The 500-Millisecond Trade-Off
- node
- — Apple M2 Mac Mini
- memory
- — 16GB Unified
- model
- — Llama 3 8B
- quantization
- — 4-bit (GGUF)
- system prompt
- — Strict NER replacement
We benchmarked three approaches against the same 200-note test set on the M2 Mac Mini, with human-reviewed PII annotations as ground truth. The set is small by production standards; treat these numbers as directional until validated at scale.
The regex pipeline processed each note in under 10 milliseconds. PII recall: 89 percent. At an 11 percent miss rate, it fails the compliance bar.
Mistral 7B at 4-bit added approximately 380 milliseconds per note. PII recall: 96 percent. Better — but a 4 percent miss rate on this data category is still a concern.
Llama 3 8B at 4-bit added approximately 500 milliseconds per note. PII recall: 99 percent. The remaining 1 percent were edge cases where NRICs were embedded inside OCR transcription artifacts — characters garbled beyond recognition. Those defeat any automated approach short of human review.
Whether 500 milliseconds is acceptable overhead depends on context. For a referral routing pipeline that processes notes asynchronously — the common case in clinic back-office workflows — it is. The note arrives, the local model scrubs it, the scrubbed version goes to the cloud API for summarization, and the summary returns. The clinician sees a result within two to three seconds total. That additional half-second of local inference is invisible at the workflow level. A synchronous, patient-facing context might demand different latency targets; this architecture is optimized for background processing.
The ROI framing is direct. Five hundred milliseconds of local compute per referral buys a data transfer the compliance team can defensibly sign off on. Under the Personal Data Protection (Amendment) Act 2020, financial penalties for a data breach can reach S10 million; for those exceeding that threshold, the cap rises to 10 percent of annual local turnover (Personal Data Protection (Amendment) Act 2020) — well past the cost of this hardware stack in either case. Below that threshold, the reputational cost of a notifiable data breach in a medical context is not recoverable quickly.
Save Your Cloud Budget for Clinical Reasoning

Local LLMs are not toys for privacy hobbyists. They are utility-grade compliance components for enterprise architectures that need both data sovereignty and AI capability.

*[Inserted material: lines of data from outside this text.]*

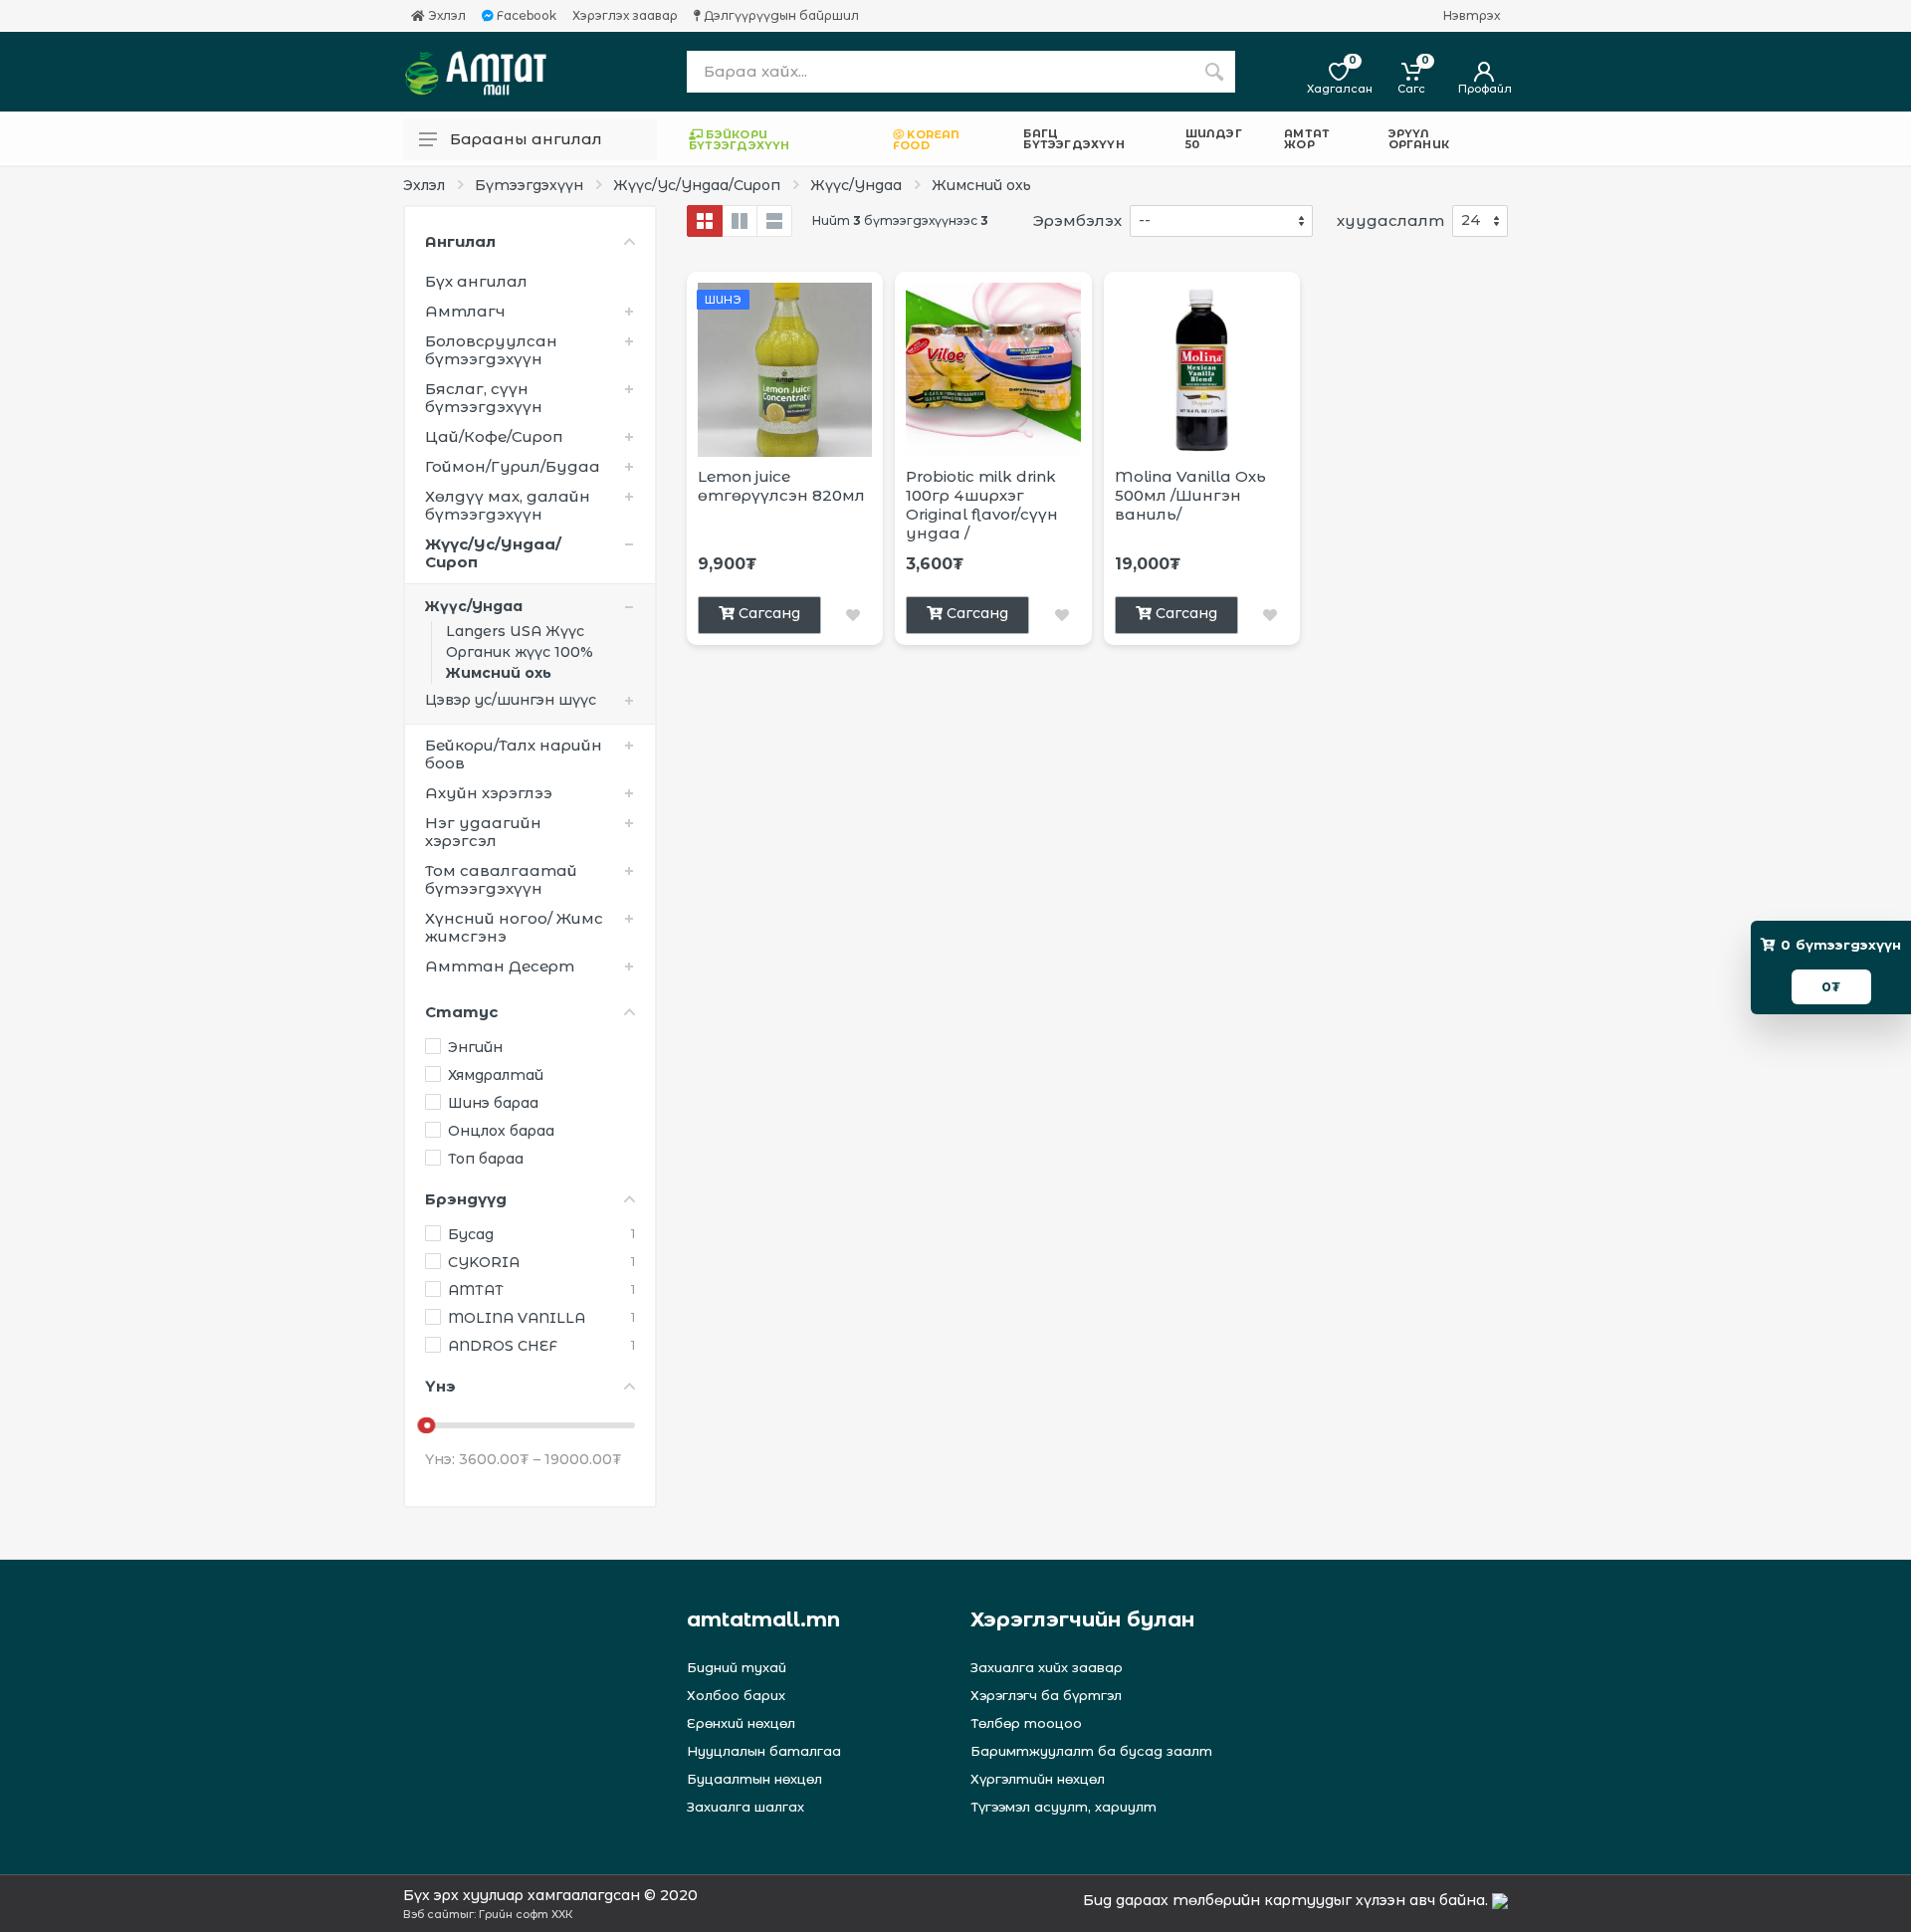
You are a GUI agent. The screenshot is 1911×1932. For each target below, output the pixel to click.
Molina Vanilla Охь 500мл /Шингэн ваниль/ (1190, 495)
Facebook (525, 16)
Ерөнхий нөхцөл (741, 1723)
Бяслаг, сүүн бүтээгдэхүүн (483, 397)
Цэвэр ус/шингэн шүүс (510, 700)
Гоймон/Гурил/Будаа (512, 466)
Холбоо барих (736, 1695)
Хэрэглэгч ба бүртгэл (1046, 1695)
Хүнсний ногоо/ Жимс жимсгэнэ (514, 927)
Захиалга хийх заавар (1046, 1667)
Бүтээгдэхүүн (529, 185)
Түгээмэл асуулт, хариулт (1063, 1807)
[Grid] (705, 221)
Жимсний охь (981, 185)
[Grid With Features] (739, 221)
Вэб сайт (431, 1914)
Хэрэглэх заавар (625, 16)
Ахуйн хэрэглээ (488, 792)
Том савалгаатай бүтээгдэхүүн (501, 879)
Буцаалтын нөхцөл (754, 1779)
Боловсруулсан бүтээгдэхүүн (491, 349)
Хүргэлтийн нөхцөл (1037, 1779)
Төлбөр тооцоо (1026, 1723)
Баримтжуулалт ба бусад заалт (1091, 1751)
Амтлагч (465, 311)
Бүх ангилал (476, 281)
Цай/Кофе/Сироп (494, 436)
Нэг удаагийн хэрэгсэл (483, 831)
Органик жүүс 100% (519, 652)
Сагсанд (769, 613)
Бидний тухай (736, 1667)
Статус (461, 1011)
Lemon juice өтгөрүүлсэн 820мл (781, 486)
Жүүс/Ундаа (856, 185)
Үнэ (440, 1386)
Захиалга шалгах (745, 1807)
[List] (774, 221)
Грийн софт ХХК (525, 1914)
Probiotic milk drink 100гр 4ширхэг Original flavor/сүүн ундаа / (982, 504)
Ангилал (460, 241)
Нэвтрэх (1471, 16)
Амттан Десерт (499, 966)
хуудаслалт (1390, 220)
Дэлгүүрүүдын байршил (780, 16)
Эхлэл (445, 16)
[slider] (427, 1425)
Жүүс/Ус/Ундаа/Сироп (696, 185)
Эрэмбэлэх (1077, 220)
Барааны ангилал (526, 138)
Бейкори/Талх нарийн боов (513, 754)
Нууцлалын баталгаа (764, 1751)
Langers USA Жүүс (515, 631)
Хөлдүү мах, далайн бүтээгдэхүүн (507, 505)
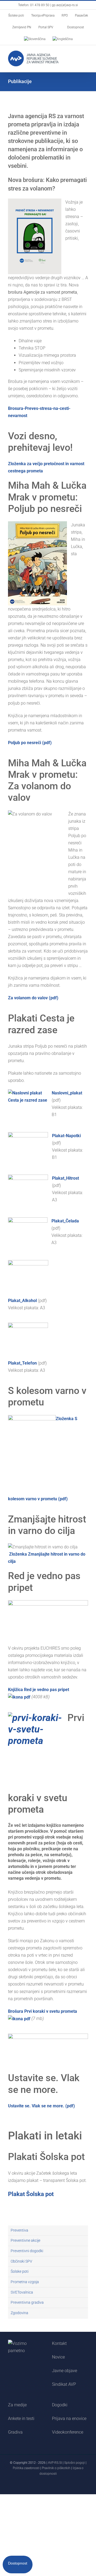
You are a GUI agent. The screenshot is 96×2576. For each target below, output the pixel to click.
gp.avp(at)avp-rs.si (65, 5)
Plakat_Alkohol (22, 1300)
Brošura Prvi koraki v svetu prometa (42, 2011)
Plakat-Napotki (66, 1135)
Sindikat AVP (64, 2384)
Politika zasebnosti (26, 2468)
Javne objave (64, 2370)
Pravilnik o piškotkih (56, 2468)
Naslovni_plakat (67, 1092)
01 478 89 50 (39, 5)
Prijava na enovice (69, 2418)
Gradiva (15, 2432)
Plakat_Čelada (65, 1220)
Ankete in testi (21, 2418)
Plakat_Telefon (22, 1363)
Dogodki (59, 2404)
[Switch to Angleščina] (62, 39)
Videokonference (67, 2432)
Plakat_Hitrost (65, 1178)
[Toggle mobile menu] (86, 54)
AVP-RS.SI (55, 2463)
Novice (58, 2357)
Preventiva (19, 2230)
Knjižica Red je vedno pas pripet (38, 1689)
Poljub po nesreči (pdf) (30, 742)
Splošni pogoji (74, 2463)
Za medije (17, 2404)
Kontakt (59, 2343)
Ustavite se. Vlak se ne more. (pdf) (41, 2105)
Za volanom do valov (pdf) (33, 997)
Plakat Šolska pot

The pattern generalizes beyond medical referrals. Any workflow combining sensitive on-premise data with cloud AI reasoning faces this boundary problem — and the structural answer is the same each time. A local, quantized model at the edge handles the compliance-sensitive pass on raw data. The cloud model handles the cognitively expensive pass on clean data.
For a medical group evaluating cloud AI for clinical documentation, the practical rule is this: do not pay cloud API rates to find a name. A 4-bit 8B model on commodity hardware finds the name in 500 milliseconds, inside your network; the defensible compliance argument comes from pairing that pass with confidence thresholds, local audit logs, and human fallback for the spans it cannot clear — not from the recall number alone. What actually requires a hosted large model is interpreting what the patient was referred for, cross-referencing against clinical guidelines, and drafting a structured summary a specialist can act on.
Build the pipeline in two stages. Stage one: local inference, PII removed, audit log written. Stage two: cloud inference, clinical reasoning applied, structured output returned. The network boundary is crossed only after the redaction gate passes — with fallback handling covering the spans the local model cannot clear.
That is not a trade-off between privacy and capability. It is a correct separation of concerns. The compliance officer and the CTO can both say yes to it.